EXERCISE INPUT:
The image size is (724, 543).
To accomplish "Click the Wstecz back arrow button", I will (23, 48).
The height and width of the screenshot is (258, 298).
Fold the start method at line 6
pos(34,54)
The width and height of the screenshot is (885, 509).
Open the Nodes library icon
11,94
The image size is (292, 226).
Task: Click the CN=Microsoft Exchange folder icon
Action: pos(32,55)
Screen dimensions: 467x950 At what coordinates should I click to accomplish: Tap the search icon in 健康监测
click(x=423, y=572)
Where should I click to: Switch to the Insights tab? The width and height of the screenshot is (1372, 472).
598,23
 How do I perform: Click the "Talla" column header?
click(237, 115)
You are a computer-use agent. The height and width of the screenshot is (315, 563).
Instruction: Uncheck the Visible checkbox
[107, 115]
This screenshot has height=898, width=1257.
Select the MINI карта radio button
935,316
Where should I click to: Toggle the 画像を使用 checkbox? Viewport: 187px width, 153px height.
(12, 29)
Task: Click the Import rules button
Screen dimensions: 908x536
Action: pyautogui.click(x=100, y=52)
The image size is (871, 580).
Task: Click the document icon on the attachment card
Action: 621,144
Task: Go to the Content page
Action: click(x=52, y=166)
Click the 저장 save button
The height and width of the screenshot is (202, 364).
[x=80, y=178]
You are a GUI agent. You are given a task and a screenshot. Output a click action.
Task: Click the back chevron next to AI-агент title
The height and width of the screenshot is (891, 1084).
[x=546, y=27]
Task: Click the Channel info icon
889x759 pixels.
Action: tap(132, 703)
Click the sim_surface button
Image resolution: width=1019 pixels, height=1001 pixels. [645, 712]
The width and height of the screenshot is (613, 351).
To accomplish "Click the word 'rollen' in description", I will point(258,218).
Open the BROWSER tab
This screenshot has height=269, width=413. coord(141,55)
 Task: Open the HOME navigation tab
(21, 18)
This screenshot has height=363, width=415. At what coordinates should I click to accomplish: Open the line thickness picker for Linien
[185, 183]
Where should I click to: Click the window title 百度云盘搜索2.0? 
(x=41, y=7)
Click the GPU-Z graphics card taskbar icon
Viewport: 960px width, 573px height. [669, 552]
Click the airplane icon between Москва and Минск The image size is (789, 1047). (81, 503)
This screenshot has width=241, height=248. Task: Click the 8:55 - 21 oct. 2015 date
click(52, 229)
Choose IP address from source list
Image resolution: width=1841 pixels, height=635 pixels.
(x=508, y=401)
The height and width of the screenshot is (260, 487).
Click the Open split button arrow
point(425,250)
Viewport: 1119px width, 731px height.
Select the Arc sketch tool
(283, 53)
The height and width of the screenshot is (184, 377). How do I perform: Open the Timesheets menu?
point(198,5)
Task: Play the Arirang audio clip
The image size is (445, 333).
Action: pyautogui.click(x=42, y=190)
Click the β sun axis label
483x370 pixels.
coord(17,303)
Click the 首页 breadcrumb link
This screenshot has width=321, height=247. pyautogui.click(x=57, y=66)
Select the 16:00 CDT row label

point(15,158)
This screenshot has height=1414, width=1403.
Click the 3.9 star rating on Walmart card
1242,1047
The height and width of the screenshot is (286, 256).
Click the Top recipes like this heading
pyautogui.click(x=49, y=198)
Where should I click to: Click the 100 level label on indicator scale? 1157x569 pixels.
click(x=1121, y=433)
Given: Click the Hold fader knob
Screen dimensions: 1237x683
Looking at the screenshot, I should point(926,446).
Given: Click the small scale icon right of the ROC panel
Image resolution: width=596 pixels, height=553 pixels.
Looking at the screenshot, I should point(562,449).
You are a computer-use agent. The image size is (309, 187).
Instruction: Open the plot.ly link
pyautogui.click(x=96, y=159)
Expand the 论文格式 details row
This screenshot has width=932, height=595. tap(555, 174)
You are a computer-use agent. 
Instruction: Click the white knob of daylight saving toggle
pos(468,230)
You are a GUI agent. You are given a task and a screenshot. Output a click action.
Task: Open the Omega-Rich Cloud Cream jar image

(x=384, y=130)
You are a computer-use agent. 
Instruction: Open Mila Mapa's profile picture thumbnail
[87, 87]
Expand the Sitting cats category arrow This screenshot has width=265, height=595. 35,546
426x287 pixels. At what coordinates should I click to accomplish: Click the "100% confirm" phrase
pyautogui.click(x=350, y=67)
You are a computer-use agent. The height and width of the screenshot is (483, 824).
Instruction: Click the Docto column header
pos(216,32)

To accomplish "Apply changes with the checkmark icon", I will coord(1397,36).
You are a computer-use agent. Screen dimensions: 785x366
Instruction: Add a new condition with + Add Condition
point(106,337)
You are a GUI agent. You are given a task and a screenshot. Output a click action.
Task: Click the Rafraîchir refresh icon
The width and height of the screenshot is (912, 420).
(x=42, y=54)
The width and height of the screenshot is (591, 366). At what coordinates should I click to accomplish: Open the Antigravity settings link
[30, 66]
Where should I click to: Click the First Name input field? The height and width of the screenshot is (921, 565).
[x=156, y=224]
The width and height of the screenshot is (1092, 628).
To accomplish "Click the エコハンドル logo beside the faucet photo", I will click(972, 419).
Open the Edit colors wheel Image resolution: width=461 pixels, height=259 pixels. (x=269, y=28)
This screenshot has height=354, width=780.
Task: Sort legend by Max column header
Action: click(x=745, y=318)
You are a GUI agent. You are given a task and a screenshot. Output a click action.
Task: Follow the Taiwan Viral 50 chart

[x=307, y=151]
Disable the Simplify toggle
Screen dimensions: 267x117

TASK TO CARRY OUT: Using the material above, report each line where "will" occurs.

YOUR SOLUTION:
To accomplish "Click the Wstecz back arrow button", I will (23, 48).
To accomplish "Click the word 'rollen' in description", I will point(258,218).
To accomplish "Apply changes with the checkmark icon", I will coord(1397,36).
To accomplish "Click the エコハンドル logo beside the faucet photo", I will click(972, 419).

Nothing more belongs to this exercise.